I also routinely stress test all of my HiFi amp designs by making them eat my lousy guitar playing at full crank for several minutes. I connect my old ADA MP-1 guitar preamp to the inputs, and dial up a preset that I named Jimi. It was here that I discovered that I could blow a 1 watt metal film screen stopper on an SE EL34 in UL mode at full crank. The stopper only blew on EL34's, 6L6 types and KT88's did not blow screen stoppers. A 2 watt resistor is recommended on all SSE builds ever since board #1 for this reason.
 
Tubelab, I'm no electronics expert but I am exploring this subject. This is what I'm reading and being told. Carbon comp resistors have the most Johnson noise, so why use them if not needed? It goes from people seeming to think that the grid stopper is or might be the most important resistor for sound all the way to it makes or likely makes little to no difference on sound. Inductance of this resistor is said to be the big factor. I'm getting figures that metal film resistors can go from less than 2nH all the way up to 700 microHenrys. I'm told that even 1 microHenry doesn't effect the sound of an amp. It seems quite clear that there is or can be a huge difference in the inductance of different metal film resistors. Likely enough, IMO, to reasonably speculate that there is a MF resistor that would prevent the high frequency oscillation that you discussed. It is very hard to get inductance figures of most metal films. The inductance on metal foil numbers I see published are vanishing small. If expense wasn't an issue they would seem to be a great choice unless there is some other problem I wouldn't know about. Super low Johnson noise, super duper low inductance.
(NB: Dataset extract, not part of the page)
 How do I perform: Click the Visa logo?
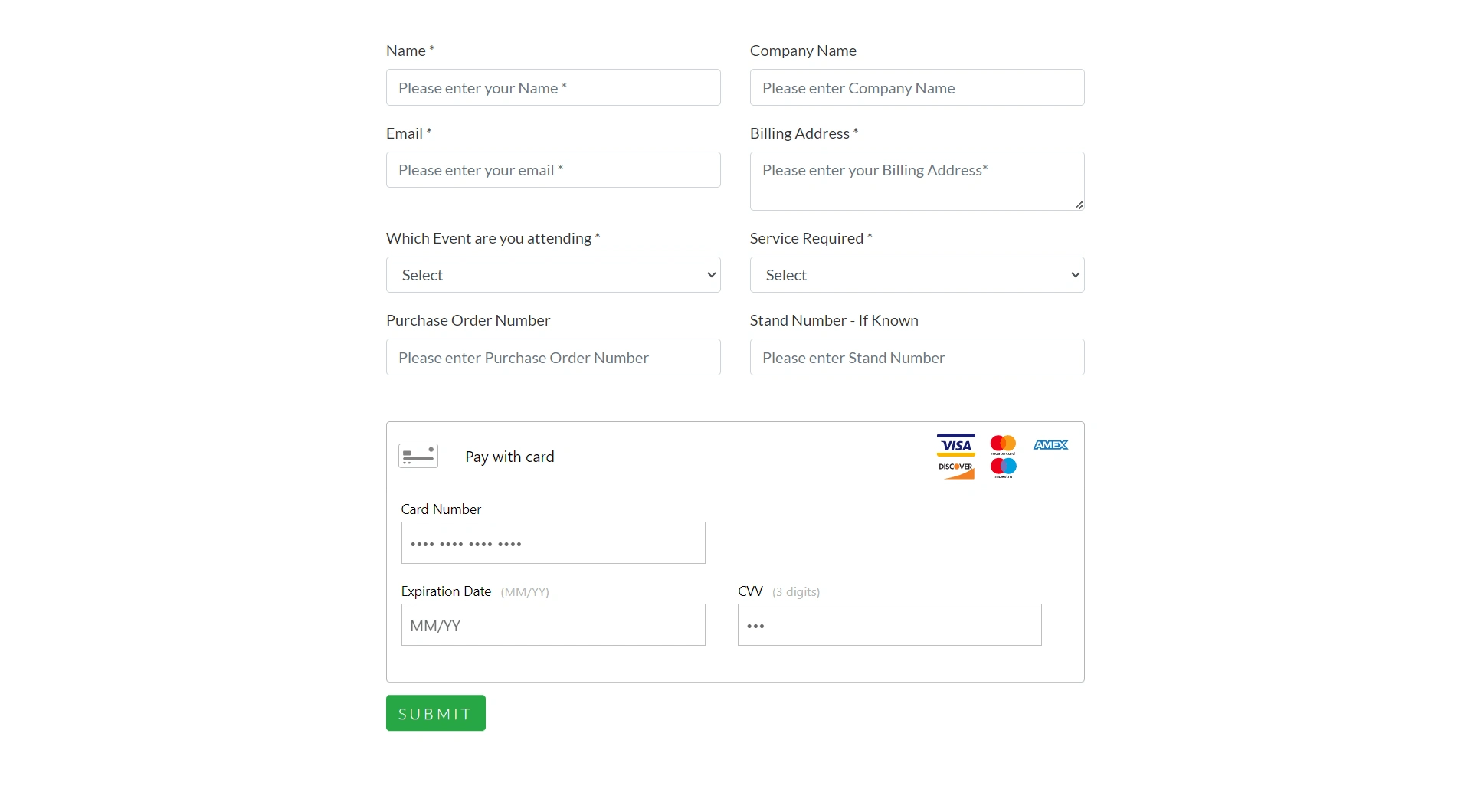click(x=956, y=445)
I get one report that carbon comp are on the order of 20-30nH. To sum up for now, it sure seems likely that an appropriate metal film exists to satisfy the most demanding requirement for a grid stopper and I see no reason not to use a metal foil. I would like to see inductance numbers of some of the famous metal films like Dale...
 
The thermal noise (Johnson or Nyquist) is exact the same for any resistor tupe. It is only a factor of the resistance value. The excess (current) noise is very different from different resistor types, CC being very noisy. But if there is no current thru the resistor, there is no excess noise. So for grid stop the good old CC is concidered best. It is the least inductve of any type which is probably why they work so well, in addition the their great pulse tolerance.
 
SF, it seems that you are correct about the Johnson noise. I either read that the CC had the worst Johnson noise or maybe I conflated Johnson noise with current noise. I don't get how they can all be the same but I guess I'll have to live with it. Many think that only in very rare instances if at all will the inductance of metal films have an effect on audio frequencies. If there is an oscillation at frequencies much higher than audio I don't know if that would effect the sound or the proper operation of the amp. I assume that people in the know who think it's fine to use MF as stoppers think it is not a sonic of operational issue.
 
Sometimes it may need to carry the current but one needs to wonder where that current is coming from in the first place. In a hifi application the only time grid current flows deliberately is in A2 or AB2 operation, and that's relatively uncommon in modern tube hifi amps. In most cases it will likely be short term overdrive or a fault in the driver or output tube itself - the stopper is not going to provide any protection in such events.
If the stopper fuses before the grid, it protects the grid...
In many power tubes an open circuit in the control grid circuit will result in the destruction of the tube.
Only if you don't have anode over-current protection, such as a fuse (OK, a HV fuse may not be the cheapest type, but its not rocket science to see the advantage over using the tube as its own fuse!).